### Work to complete
Each entry should be quoted word for word, including every mark of punctuation.

### Extracted data
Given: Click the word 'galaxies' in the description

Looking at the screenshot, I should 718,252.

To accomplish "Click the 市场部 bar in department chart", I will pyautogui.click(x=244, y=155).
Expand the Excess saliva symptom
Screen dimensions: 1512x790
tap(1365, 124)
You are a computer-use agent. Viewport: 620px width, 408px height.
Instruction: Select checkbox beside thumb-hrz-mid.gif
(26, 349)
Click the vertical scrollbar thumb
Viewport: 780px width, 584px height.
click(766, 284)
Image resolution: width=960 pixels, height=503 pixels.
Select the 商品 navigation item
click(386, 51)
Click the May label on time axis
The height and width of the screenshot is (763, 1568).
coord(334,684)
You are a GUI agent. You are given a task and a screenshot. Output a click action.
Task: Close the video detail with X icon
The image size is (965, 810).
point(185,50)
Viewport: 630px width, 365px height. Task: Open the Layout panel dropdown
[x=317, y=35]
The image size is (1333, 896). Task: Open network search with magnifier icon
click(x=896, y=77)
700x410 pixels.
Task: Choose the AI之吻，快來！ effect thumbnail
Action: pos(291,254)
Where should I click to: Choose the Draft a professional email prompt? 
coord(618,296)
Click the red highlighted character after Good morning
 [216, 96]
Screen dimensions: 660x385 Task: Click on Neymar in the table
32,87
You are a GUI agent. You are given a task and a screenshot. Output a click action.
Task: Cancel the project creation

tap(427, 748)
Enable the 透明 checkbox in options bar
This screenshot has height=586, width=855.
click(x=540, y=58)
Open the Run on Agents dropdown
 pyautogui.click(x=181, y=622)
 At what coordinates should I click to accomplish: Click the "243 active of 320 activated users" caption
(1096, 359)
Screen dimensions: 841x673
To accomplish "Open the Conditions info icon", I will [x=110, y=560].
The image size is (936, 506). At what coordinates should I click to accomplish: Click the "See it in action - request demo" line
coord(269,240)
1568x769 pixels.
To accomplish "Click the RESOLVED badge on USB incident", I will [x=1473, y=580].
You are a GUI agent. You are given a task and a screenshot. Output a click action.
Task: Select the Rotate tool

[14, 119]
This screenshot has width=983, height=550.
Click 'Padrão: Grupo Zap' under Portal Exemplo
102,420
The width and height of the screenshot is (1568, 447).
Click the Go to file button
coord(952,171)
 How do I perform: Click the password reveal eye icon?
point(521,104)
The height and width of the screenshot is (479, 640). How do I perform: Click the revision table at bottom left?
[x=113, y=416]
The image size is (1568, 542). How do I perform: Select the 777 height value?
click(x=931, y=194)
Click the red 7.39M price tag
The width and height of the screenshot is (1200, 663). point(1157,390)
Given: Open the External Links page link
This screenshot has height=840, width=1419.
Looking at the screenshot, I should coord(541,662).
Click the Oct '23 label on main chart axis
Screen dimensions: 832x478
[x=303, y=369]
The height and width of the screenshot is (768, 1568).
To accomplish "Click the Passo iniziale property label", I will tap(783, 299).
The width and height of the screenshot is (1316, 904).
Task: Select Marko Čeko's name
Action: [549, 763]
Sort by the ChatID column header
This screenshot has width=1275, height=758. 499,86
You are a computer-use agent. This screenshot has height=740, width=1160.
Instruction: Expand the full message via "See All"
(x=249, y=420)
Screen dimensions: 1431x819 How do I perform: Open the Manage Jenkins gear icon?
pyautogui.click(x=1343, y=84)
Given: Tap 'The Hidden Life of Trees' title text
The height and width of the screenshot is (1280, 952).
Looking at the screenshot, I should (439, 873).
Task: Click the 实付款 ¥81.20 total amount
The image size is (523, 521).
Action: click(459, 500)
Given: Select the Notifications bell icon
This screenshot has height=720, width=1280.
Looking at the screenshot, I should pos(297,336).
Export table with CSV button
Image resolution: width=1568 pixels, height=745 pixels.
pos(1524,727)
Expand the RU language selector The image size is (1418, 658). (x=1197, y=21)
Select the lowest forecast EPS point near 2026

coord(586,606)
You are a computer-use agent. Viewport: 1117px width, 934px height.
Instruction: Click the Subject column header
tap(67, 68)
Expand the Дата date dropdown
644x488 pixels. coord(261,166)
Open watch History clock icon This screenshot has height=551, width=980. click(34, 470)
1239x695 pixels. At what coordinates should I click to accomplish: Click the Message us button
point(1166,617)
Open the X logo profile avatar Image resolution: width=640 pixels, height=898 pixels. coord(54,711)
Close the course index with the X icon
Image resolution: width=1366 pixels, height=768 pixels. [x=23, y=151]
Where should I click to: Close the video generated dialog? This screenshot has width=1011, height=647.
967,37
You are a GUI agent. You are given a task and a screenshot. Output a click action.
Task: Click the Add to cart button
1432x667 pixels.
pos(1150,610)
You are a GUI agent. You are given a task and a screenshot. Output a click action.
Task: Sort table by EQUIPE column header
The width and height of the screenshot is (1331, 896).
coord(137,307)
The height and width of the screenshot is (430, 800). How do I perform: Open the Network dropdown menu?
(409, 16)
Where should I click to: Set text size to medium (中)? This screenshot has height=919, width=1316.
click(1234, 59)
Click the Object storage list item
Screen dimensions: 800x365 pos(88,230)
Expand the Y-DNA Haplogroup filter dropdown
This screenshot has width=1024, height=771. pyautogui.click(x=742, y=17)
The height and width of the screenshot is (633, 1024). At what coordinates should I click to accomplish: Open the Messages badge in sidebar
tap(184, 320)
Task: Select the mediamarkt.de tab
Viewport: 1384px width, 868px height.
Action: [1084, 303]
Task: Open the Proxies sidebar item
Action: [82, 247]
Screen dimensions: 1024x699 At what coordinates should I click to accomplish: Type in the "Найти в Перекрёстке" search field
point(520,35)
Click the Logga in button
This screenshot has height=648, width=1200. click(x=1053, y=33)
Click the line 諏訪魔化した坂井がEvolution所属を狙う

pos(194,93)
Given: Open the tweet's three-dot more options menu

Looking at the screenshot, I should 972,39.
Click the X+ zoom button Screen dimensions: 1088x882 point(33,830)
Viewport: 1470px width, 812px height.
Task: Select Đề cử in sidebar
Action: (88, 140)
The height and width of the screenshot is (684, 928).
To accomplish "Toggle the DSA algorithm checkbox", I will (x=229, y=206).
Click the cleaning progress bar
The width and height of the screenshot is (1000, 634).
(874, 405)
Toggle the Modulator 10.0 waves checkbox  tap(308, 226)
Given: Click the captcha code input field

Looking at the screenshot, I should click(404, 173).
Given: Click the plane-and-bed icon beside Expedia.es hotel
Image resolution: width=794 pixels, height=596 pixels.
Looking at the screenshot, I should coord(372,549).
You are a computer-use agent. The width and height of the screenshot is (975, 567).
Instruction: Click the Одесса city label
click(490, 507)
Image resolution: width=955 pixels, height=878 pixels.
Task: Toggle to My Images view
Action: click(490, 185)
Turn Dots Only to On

### Exercise answer
Given: Click the word 'galaxies' in the description

Looking at the screenshot, I should 718,252.

To accomplish "Click the 市场部 bar in department chart", I will pyautogui.click(x=244, y=155).
Expand the Excess saliva symptom
Screen dimensions: 1512x790
tap(1365, 124)
You are a computer-use agent. Viewport: 620px width, 408px height.
Instruction: Select checkbox beside thumb-hrz-mid.gif
(26, 349)
Click the vertical scrollbar thumb
Viewport: 780px width, 584px height.
click(766, 284)
Image resolution: width=960 pixels, height=503 pixels.
Select the 商品 navigation item
click(386, 51)
Click the May label on time axis
The height and width of the screenshot is (763, 1568).
coord(334,684)
You are a GUI agent. You are given a task and a screenshot. Output a click action.
Task: Close the video detail with X icon
The image size is (965, 810).
point(185,50)
Viewport: 630px width, 365px height. Task: Open the Layout panel dropdown
[x=317, y=35]
The image size is (1333, 896). Task: Open network search with magnifier icon
click(x=896, y=77)
700x410 pixels.
Task: Choose the AI之吻，快來！ effect thumbnail
Action: pos(291,254)
Where should I click to: Choose the Draft a professional email prompt? 
coord(618,296)
Click the red highlighted character after Good morning
 [216, 96]
Screen dimensions: 660x385 Task: Click on Neymar in the table
32,87
You are a GUI agent. You are given a task and a screenshot. Output a click action.
Task: Cancel the project creation

tap(427, 748)
Enable the 透明 checkbox in options bar
This screenshot has height=586, width=855.
click(x=540, y=58)
Open the Run on Agents dropdown
 pyautogui.click(x=181, y=622)
 At what coordinates should I click to accomplish: Click the "243 active of 320 activated users" caption
(1096, 359)
Screen dimensions: 841x673
To accomplish "Open the Conditions info icon", I will [x=110, y=560].
The image size is (936, 506). At what coordinates should I click to accomplish: Click the "See it in action - request demo" line
coord(269,240)
1568x769 pixels.
To accomplish "Click the RESOLVED badge on USB incident", I will [x=1473, y=580].
You are a GUI agent. You are given a task and a screenshot. Output a click action.
Task: Select the Rotate tool

[14, 119]
This screenshot has width=983, height=550.
Click 'Padrão: Grupo Zap' under Portal Exemplo
102,420
The width and height of the screenshot is (1568, 447).
Click the Go to file button
coord(952,171)
 How do I perform: Click the password reveal eye icon?
point(521,104)
The height and width of the screenshot is (479, 640). How do I perform: Click the revision table at bottom left?
[x=113, y=416]
The image size is (1568, 542). How do I perform: Select the 777 height value?
click(x=931, y=194)
Click the red 7.39M price tag
The width and height of the screenshot is (1200, 663). point(1157,390)
Given: Open the External Links page link
This screenshot has height=840, width=1419.
Looking at the screenshot, I should coord(541,662).
Click the Oct '23 label on main chart axis
Screen dimensions: 832x478
[x=303, y=369]
The height and width of the screenshot is (768, 1568).
To accomplish "Click the Passo iniziale property label", I will tap(783, 299).
The width and height of the screenshot is (1316, 904).
Task: Select Marko Čeko's name
Action: [549, 763]
Sort by the ChatID column header
This screenshot has width=1275, height=758. 499,86
You are a computer-use agent. This screenshot has height=740, width=1160.
Instruction: Expand the full message via "See All"
(x=249, y=420)
Screen dimensions: 1431x819 How do I perform: Open the Manage Jenkins gear icon?
pyautogui.click(x=1343, y=84)
Given: Tap 'The Hidden Life of Trees' title text
The height and width of the screenshot is (1280, 952).
Looking at the screenshot, I should (439, 873).
Task: Click the 实付款 ¥81.20 total amount
The image size is (523, 521).
Action: click(459, 500)
Given: Select the Notifications bell icon
This screenshot has height=720, width=1280.
Looking at the screenshot, I should pos(297,336).
Export table with CSV button
Image resolution: width=1568 pixels, height=745 pixels.
pos(1524,727)
Expand the RU language selector The image size is (1418, 658). (x=1197, y=21)
Select the lowest forecast EPS point near 2026

coord(586,606)
You are a computer-use agent. Viewport: 1117px width, 934px height.
Instruction: Click the Subject column header
tap(67, 68)
Expand the Дата date dropdown
644x488 pixels. coord(261,166)
Open watch History clock icon This screenshot has height=551, width=980. click(34, 470)
1239x695 pixels. At what coordinates should I click to accomplish: Click the Message us button
point(1166,617)
Open the X logo profile avatar Image resolution: width=640 pixels, height=898 pixels. coord(54,711)
Close the course index with the X icon
Image resolution: width=1366 pixels, height=768 pixels. [x=23, y=151]
Where should I click to: Close the video generated dialog? This screenshot has width=1011, height=647.
967,37
You are a GUI agent. You are given a task and a screenshot. Output a click action.
Task: Click the Add to cart button
1432x667 pixels.
pos(1150,610)
You are a GUI agent. You are given a task and a screenshot. Output a click action.
Task: Sort table by EQUIPE column header
The width and height of the screenshot is (1331, 896).
coord(137,307)
The height and width of the screenshot is (430, 800). How do I perform: Open the Network dropdown menu?
(409, 16)
Where should I click to: Set text size to medium (中)? This screenshot has height=919, width=1316.
click(1234, 59)
Click the Object storage list item
Screen dimensions: 800x365 pos(88,230)
Expand the Y-DNA Haplogroup filter dropdown
This screenshot has width=1024, height=771. pyautogui.click(x=742, y=17)
The height and width of the screenshot is (633, 1024). At what coordinates should I click to accomplish: Open the Messages badge in sidebar
tap(184, 320)
Task: Select the mediamarkt.de tab
Viewport: 1384px width, 868px height.
Action: [1084, 303]
Task: Open the Proxies sidebar item
Action: [82, 247]
Screen dimensions: 1024x699 At what coordinates should I click to accomplish: Type in the "Найти в Перекрёстке" search field
point(520,35)
Click the Logga in button
This screenshot has height=648, width=1200. click(x=1053, y=33)
Click the line 諏訪魔化した坂井がEvolution所属を狙う

pos(194,93)
Given: Open the tweet's three-dot more options menu

Looking at the screenshot, I should 972,39.
Click the X+ zoom button Screen dimensions: 1088x882 point(33,830)
Viewport: 1470px width, 812px height.
Task: Select Đề cử in sidebar
Action: (88, 140)
The height and width of the screenshot is (684, 928).
To accomplish "Toggle the DSA algorithm checkbox", I will (x=229, y=206).
Click the cleaning progress bar
The width and height of the screenshot is (1000, 634).
(874, 405)
Toggle the Modulator 10.0 waves checkbox  tap(308, 226)
Given: Click the captcha code input field

Looking at the screenshot, I should click(404, 173).
Given: Click the plane-and-bed icon beside Expedia.es hotel
Image resolution: width=794 pixels, height=596 pixels.
Looking at the screenshot, I should coord(372,549).
You are a computer-use agent. The width and height of the screenshot is (975, 567).
Instruction: Click the Одесса city label
click(490, 507)
Image resolution: width=955 pixels, height=878 pixels.
Task: Toggle to My Images view
Action: click(490, 185)
Turn Dots Only to On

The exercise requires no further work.